Floods have rendered nearly 70,000 families homeless in the eastern Sudanese city of Kassala, newspapers reported on Saturday.

Thousands are homeless in Kassala in eastern Sudan

Describing the floods as the worst in 70 years, Sudan’s media warned of more agony for the city’s half a million residents as the river Nile continued to rise menacingly.

With an average Sudanese family comprising six members,  it is estimated that up to 420,000 people in the city some 450 kilometres east of Khartoum could be without shelter.

Newspapers put the toll at 13.

Though other regions of Sudan have been experiencing heavy rains, Kassala has taken the worst pounding.

Wide Damage

Flood waters have submerged part of the highway between Khartoum and Port Sudan, the country’s main port.
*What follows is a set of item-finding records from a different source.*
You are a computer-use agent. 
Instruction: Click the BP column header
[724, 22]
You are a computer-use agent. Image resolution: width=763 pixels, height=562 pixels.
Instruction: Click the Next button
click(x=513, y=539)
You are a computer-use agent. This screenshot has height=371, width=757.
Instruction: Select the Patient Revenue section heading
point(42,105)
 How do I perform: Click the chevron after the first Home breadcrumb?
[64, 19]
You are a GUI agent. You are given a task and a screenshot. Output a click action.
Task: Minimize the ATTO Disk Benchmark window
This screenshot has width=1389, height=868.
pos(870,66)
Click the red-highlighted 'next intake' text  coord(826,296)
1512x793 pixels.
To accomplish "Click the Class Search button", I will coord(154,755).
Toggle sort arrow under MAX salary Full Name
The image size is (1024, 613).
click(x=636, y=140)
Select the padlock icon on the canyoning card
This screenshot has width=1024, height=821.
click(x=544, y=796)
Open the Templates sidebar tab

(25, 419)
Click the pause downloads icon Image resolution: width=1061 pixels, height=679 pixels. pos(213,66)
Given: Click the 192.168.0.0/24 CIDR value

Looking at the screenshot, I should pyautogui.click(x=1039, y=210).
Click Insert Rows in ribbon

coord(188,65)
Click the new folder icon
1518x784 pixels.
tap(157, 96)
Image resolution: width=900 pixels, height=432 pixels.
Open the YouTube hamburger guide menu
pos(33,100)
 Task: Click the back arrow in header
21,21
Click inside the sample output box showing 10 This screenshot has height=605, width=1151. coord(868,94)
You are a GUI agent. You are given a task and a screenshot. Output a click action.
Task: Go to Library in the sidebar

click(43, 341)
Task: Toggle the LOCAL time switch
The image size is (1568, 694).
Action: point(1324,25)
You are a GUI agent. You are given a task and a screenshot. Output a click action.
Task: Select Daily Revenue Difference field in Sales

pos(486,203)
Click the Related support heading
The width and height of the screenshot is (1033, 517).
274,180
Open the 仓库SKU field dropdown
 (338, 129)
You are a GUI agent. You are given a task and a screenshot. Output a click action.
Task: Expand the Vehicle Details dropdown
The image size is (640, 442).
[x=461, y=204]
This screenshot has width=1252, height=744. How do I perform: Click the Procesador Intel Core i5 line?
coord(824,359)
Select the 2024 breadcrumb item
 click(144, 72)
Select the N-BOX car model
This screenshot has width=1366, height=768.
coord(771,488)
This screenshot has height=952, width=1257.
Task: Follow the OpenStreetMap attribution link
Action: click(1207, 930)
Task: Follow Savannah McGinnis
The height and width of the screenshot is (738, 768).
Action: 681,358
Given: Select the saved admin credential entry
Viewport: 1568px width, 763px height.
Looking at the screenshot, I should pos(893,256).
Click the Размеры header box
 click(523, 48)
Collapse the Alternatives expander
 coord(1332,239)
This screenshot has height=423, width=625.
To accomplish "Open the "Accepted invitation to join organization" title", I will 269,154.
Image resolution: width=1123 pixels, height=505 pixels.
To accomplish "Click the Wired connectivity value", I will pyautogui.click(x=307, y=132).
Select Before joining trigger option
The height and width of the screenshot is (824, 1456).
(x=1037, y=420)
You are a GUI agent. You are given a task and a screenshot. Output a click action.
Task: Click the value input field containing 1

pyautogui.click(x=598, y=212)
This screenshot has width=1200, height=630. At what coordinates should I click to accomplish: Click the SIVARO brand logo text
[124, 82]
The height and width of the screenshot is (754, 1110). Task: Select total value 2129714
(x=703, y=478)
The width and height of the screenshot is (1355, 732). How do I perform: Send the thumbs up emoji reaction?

Gushing flood waters have overturned several vehicles on the road.

Interior Minister Abdel Rahim Mohamed Hussein urged people to take “all necessary precautions to deal with the level of the Nile, which registered a greater rise than in the past few years.”

Floods sweep Sudan periodically with devastating effects.

In 2001, heavy flooding of the Nile and torrential rains in southern Sudan made thousands homeless.

In 1988, dozens of people were killed and two million lost their homes after the Nile burst its banks.